-- Begin --

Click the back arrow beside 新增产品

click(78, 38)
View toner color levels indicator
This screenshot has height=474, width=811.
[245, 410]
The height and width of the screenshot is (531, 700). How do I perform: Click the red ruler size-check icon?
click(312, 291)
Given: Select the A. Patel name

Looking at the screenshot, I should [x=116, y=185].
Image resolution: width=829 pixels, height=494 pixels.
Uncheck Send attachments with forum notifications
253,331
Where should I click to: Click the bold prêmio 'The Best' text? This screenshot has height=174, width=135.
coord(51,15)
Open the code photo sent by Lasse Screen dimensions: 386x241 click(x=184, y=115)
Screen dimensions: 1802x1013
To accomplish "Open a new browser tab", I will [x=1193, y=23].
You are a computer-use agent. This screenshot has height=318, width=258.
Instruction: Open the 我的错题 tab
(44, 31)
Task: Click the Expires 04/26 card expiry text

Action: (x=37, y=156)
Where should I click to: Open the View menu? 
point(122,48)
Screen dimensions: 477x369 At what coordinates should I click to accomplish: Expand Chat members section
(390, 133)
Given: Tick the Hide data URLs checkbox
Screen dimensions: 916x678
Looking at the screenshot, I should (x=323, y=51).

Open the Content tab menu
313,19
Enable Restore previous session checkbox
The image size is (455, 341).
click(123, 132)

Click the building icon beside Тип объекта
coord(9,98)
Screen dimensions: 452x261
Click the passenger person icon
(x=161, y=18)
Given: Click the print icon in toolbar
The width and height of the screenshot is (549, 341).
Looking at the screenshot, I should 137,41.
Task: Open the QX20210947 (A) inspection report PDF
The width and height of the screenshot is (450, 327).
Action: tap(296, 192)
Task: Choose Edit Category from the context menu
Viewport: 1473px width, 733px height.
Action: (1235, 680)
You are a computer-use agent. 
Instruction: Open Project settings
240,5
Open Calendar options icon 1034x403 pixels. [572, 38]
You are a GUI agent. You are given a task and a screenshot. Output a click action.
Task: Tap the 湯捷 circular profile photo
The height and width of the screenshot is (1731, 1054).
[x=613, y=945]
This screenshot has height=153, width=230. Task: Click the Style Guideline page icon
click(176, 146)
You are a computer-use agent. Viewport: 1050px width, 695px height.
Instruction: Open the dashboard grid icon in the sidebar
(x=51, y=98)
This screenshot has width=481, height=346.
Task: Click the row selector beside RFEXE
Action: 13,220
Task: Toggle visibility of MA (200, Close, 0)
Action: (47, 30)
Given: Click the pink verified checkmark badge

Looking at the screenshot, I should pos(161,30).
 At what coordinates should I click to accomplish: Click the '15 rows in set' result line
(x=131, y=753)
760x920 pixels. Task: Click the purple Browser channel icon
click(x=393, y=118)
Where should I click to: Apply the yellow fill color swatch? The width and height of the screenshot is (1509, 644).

-- End --

Task brief: Can you rewrite the stretch from the line containing "760x920 pixels. Task: Click" through the end of the lines, shifting every coordinate in the answers up by 70? Keep everything else in those lines unchanged.

Result:
760x920 pixels. Task: Click the purple Browser channel icon
click(x=463, y=188)
Where should I click to: Apply the yellow fill color swatch? The width and height of the screenshot is (1509, 644).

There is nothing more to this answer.